Congressional negotiators on Wednesday night announced a budget deal that looked likely to pass and to be signed by the President.

Not a continuing resolution but a real budget! It’s been so long.

The House voted overwhlemingly in favor on Friday morning.

Our first question was whether it would materially change the immigration law. Although Republicans had tried to attach a number of “riders” to the bill targeted at limiting immigration, few were successful. We’ll likely know a lot more once we’ve read the 2009-page tome, but for now it’s clear that two immigration changes are coming.

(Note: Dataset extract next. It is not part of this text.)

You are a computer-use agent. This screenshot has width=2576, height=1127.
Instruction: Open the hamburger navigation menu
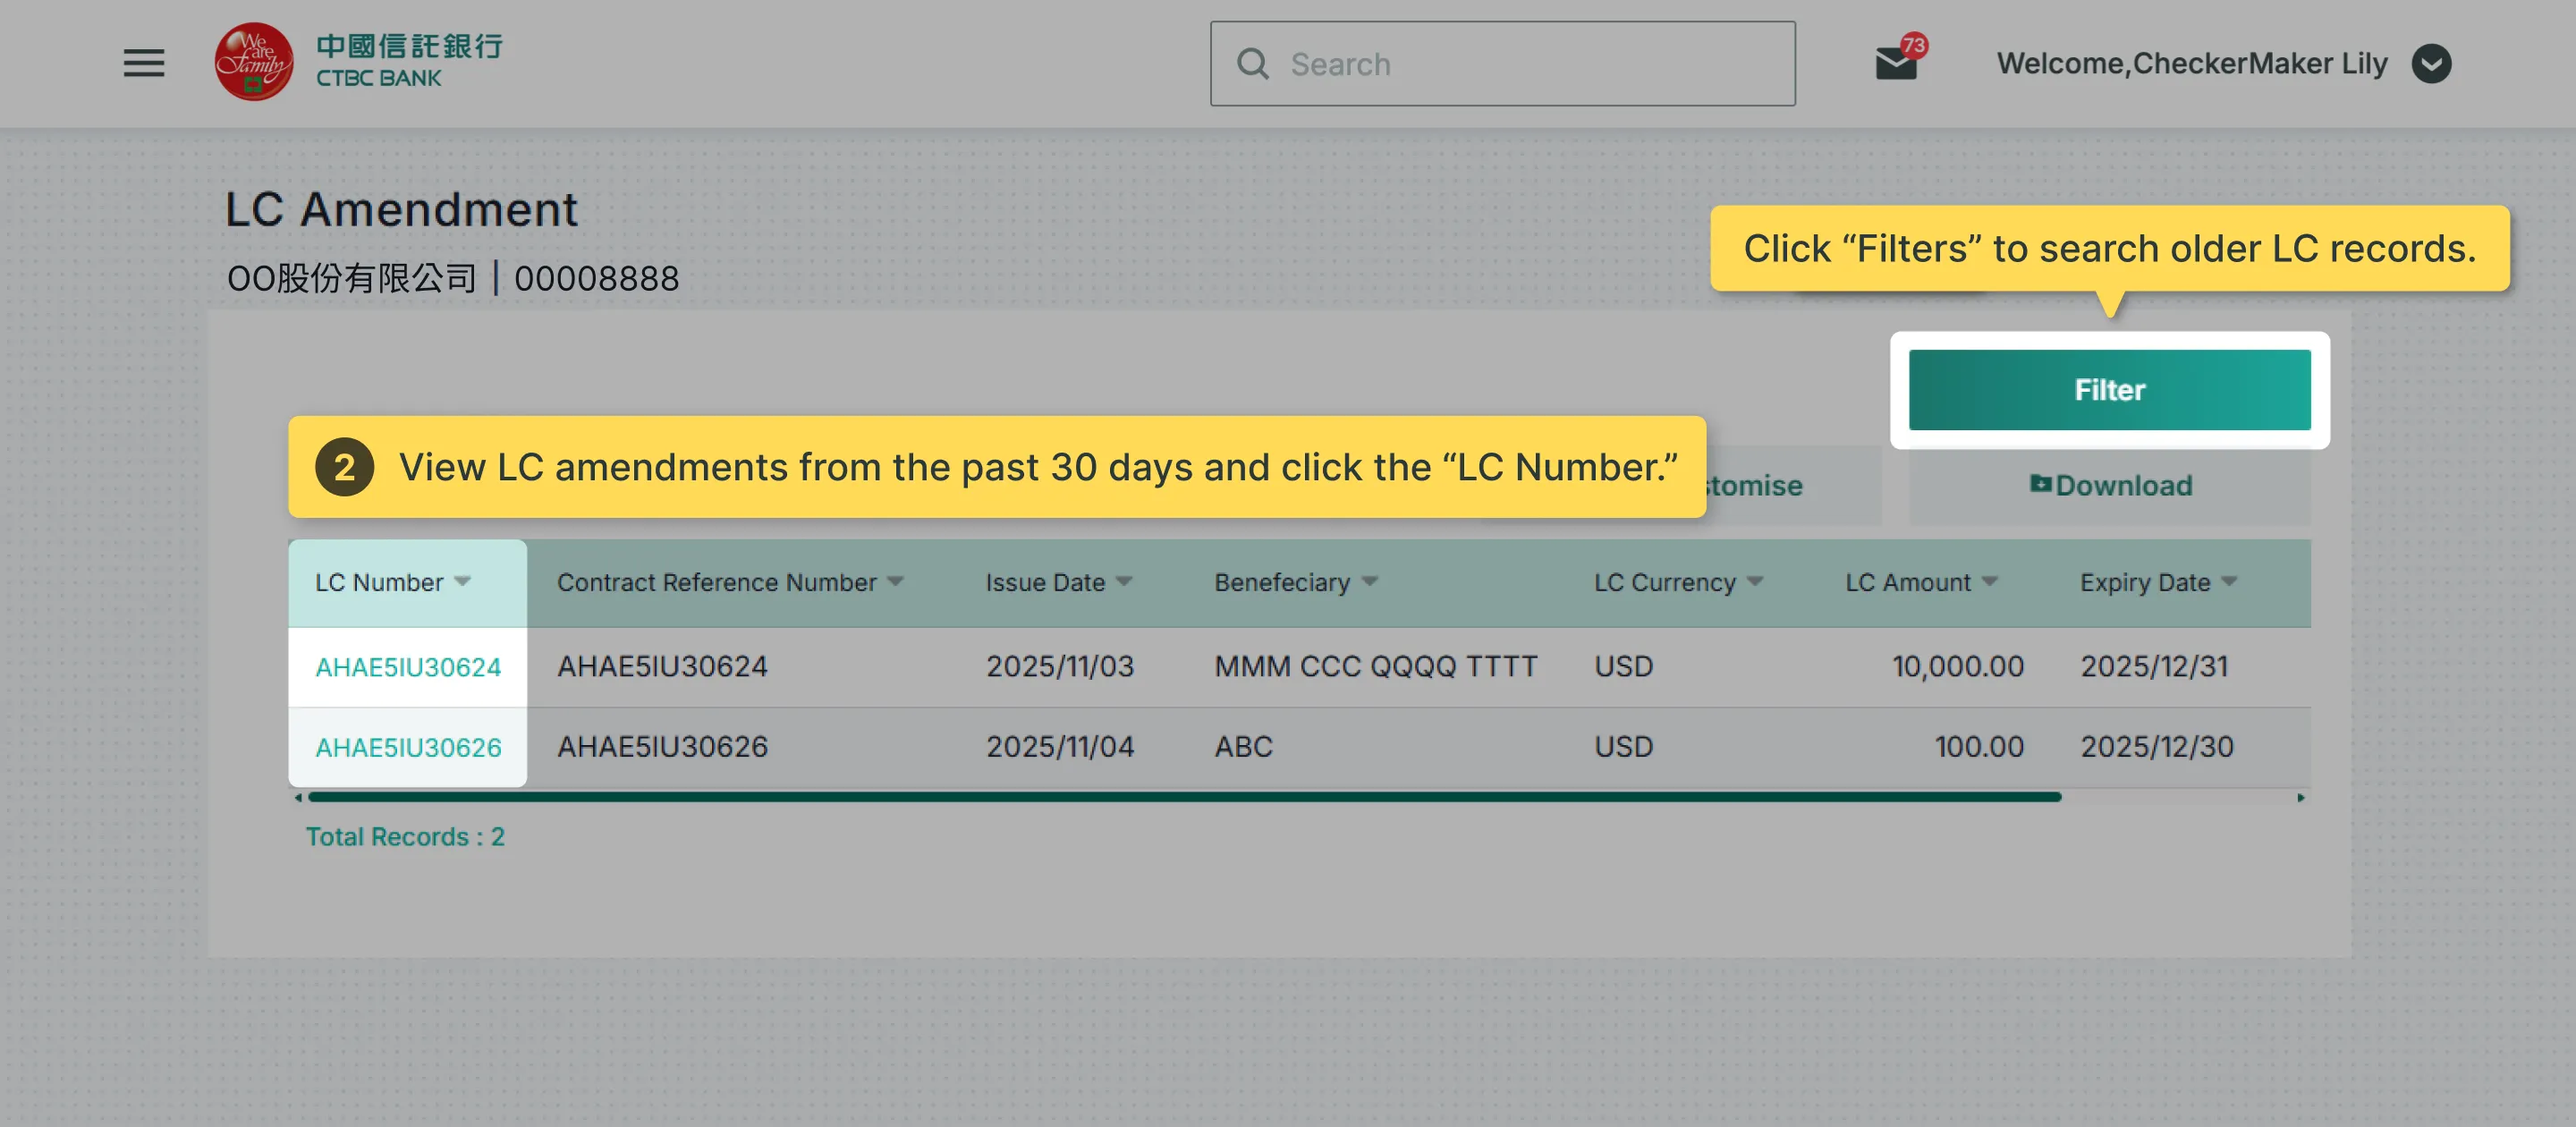pos(144,63)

What Immigration Provisions Are in the Bill? 

  • H-2B Visas

Increase in Visa Numbers. This was not on our radar, but apparently the omnibus budget includes an increase in the number of H-2B visas available for seasonal workers. I’m told the bill doesn’t actually raise the statutory cap of 66,000 visas, but it removes certain H-2B workers from being subject to the cap. Paul Ryan is saying it’s about an 8,000 per-year increase, while Breitbart and others are saying this will triple or even quadruple the number of H-2B workers.

Use of Private Wage Surveys: This is much bigger than the increase in numbers, although the Right doesn’t seem as mad about it.

The budget bill apparently includes a provision that allows employers to use private wage surveys to determine the prevailing wage that the bosses are required by law to pay.

If the Labor Secretary “determines that the methodology and data … are not statistically supported,” then the private surveys can be invalidated, but apparently the Bill doesn’t say what that means.

For H-2B petitioning employers, this is good news.  For H-2B workers (and US workers who would do those jobs if they paid a fair wage), this likely means lower wages in some cases.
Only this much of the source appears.